Der Vorstandsvorsitzende des teilstaatlichen österreichischen Energiekonzerns Verbund, Michael Strugl, hat ein Ende der staatlichen Förderung für Dach-Photovoltaikanlagen gefordert und einen deutlichen Ausbau der Stromerzeugungskapazitäten angemahnt.

Strugl: Dach-Photovoltaik braucht keine Förderung mehr

In einem Gespräch mit den Salzburger Nachrichten erklärte Strugl, dass Dach-Photovoltaik inzwischen ohne Subventionen auskomme. „Photovoltaik am Dach braucht keine Förderung mehr“, sagte der Verbund-Chef. Anlagen für den Eigenverbrauch rechneten sich demnach weiterhin, idealerweise in Kombination mit Speichern, für die Subventionen weiter gerechtfertigt seien. Damit richtet sich Strugl gegen einen der zentralen Bausteine der bisherigen Energiewende in Österreich.

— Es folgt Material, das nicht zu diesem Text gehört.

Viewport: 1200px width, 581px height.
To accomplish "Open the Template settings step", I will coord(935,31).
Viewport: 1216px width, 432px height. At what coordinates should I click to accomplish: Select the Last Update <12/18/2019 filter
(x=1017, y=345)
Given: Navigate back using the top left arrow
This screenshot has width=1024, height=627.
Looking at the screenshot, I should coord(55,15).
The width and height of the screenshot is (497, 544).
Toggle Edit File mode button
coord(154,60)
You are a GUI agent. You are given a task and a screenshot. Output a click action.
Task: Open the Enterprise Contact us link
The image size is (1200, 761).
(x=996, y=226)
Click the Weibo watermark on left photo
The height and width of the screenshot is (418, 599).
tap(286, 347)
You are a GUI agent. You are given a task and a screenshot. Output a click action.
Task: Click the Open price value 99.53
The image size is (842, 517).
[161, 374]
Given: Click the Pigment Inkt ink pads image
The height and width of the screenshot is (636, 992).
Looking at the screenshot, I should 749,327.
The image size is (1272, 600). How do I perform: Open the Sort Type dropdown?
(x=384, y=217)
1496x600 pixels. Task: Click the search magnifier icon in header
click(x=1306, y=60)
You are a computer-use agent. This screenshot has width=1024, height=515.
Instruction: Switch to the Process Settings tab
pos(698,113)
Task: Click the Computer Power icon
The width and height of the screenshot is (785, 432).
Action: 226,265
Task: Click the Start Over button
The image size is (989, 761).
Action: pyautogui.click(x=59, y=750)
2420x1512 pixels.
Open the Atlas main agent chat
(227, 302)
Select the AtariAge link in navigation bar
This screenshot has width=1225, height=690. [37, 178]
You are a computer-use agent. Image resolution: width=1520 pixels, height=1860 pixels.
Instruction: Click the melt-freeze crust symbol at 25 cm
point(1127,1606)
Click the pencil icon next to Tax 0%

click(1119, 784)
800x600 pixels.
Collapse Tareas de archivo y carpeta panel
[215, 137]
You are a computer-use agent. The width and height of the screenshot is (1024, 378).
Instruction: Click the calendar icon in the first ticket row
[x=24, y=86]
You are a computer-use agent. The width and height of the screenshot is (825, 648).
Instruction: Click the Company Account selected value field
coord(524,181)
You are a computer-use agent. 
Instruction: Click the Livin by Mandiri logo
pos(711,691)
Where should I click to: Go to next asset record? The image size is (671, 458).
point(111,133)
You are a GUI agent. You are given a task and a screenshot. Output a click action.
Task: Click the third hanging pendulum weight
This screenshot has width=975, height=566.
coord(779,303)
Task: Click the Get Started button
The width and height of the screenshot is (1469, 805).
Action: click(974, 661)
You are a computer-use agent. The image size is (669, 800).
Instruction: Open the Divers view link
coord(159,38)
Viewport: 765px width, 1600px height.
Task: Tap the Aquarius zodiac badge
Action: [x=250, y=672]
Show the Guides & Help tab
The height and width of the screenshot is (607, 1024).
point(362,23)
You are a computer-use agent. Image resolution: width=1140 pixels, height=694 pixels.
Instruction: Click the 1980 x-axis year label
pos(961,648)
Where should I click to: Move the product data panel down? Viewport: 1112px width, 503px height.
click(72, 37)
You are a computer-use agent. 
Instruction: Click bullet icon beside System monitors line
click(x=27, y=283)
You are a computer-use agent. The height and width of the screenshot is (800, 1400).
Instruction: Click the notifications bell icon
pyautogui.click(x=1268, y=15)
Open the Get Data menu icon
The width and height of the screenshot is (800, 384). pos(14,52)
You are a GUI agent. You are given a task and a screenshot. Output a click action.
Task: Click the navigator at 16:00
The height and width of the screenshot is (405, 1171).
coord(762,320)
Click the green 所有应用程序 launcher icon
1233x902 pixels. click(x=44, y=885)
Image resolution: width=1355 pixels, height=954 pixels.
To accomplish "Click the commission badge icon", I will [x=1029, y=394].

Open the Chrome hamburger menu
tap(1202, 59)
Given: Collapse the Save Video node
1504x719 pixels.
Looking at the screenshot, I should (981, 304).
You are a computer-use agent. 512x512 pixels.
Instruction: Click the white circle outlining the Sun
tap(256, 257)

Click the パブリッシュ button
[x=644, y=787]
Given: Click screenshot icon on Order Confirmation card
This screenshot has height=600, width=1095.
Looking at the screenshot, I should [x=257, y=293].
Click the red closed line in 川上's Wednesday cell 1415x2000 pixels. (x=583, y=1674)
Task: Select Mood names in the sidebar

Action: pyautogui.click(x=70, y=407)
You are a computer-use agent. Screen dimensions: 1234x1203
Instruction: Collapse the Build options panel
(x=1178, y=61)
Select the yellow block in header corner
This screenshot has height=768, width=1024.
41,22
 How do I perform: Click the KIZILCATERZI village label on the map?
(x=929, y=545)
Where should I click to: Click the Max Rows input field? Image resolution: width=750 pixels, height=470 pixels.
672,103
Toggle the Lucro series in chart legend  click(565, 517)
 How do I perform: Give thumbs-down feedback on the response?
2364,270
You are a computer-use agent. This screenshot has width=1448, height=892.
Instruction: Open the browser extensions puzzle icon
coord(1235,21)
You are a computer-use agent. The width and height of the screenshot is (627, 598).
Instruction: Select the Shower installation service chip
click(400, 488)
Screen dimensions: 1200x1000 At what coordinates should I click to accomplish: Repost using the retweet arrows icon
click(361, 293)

Der Verbund gehört zu 51 Prozent der Republik Österreich, weitere rund 30 Prozent liegen bei mehrheitlich staatlichen Versorgern. Der Konzern ist damit einer der wichtigsten Akteure der heimischen Energiepolitik. Strugl betonte, dass das Unternehmen stark in den Ausbau erneuerbarer Erzeugung investieren müsse – „es hilft nichts, wir werden Anlagen bauen müssen“. Genannt wurden Wasserkraft, Windkraft und Photovoltaik als die Säulen, auf die sich der künftige Strommix stützen solle.